Jason A. Weisberg of Seaport Securities weighs in on revised first-quarter GDP and Friday's consumer spending report for April.
The U.S. economy grew at a slightly slower pace than originally reported in the first quarter. According to revisions released by the Commerce Department on Thursday, U.S. gross domestic product rose at a 2.4 percent annual pace in the first three months of the year, which was down slightly from the 2.5 percent pace originally reported last month.
However, analysts argue that the report shouldn't cause too much worry about the overall health of the U.S. economy as the government's second look at first-quarter growth showed consumer spending picked up at a 3.4 percent annual rate, the fastest spending growth in more than two years. The Commerce Department will release April's consumer spending report on Friday at 8:30 a.m. Eastern.
"I would expect the numbers to trend the same way, with an upward bias, but quite frankly, I wouldn't be surprised if we saw a number that was negative," said Weisberg. "Again, marginally negative. I just think that the trend of the numbers, we really only have one direction that we could possibly go because things were pretty bleak six months to a year ago, and I would expect that we'll see the continued trend upward," he said.
During the first-quarter, tax hikes from the expiration of the payroll tax cuts and government spending cuts from the sequestration were thought to have hit consumer's pocketbooks, affecting consumer spending.
"As far as new taxes having meaningful impact, I think that people were prepared for that before the tax change actually happened," said Weisberg. "People curtailed their spending in anticipation of the new tax cuts. That being said, I think that we're going to see more of an impact within corporate finance as opposed to personal finance, and I think they're going to be much more heavily impacted, and that will eventually trickle down to the individual consumers and tax payers," he said.

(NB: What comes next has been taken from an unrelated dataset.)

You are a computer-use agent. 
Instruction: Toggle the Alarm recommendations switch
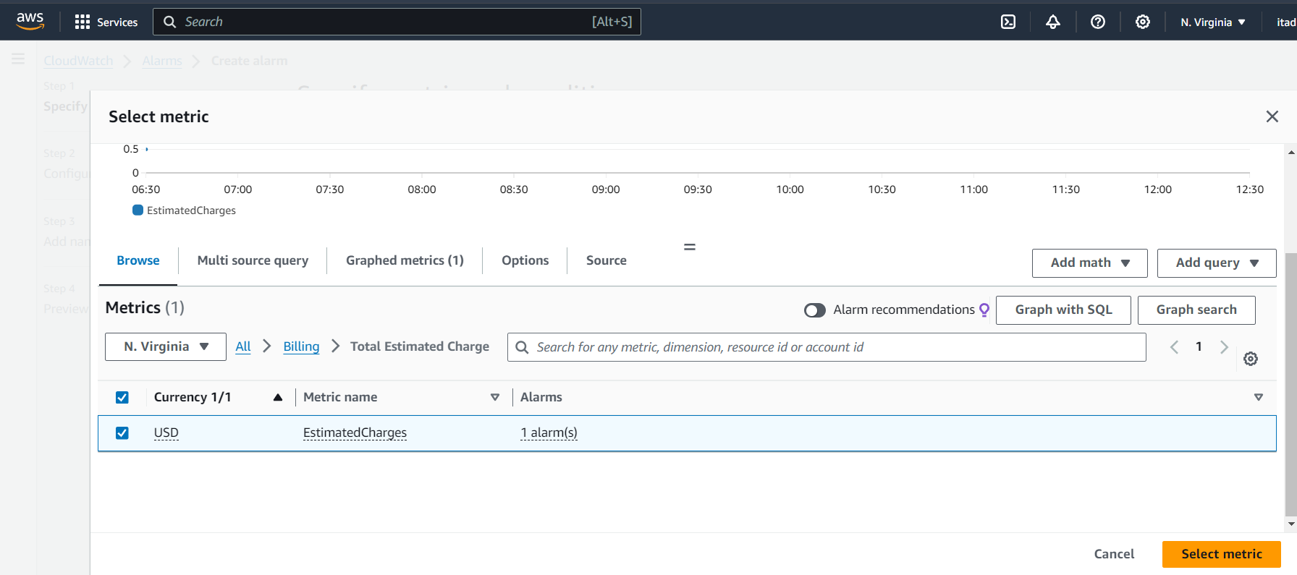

Separate data released Thursday showed that the number of Americans filing new claims for unemployment benefits unexpectedly rose last week. Initial jobless claims for state unemployment benefits increased 10,000 to a seasonally adjusted 354,000, the Labor Department said.
Other data revealed that pending home sales hit their highest level since April 2010. The National Association of Realtors said on Thursday its Pending Home Sales Index, based on contracts signed last month, rose 0.3 percent to 106.0, the highest reading since April 2010.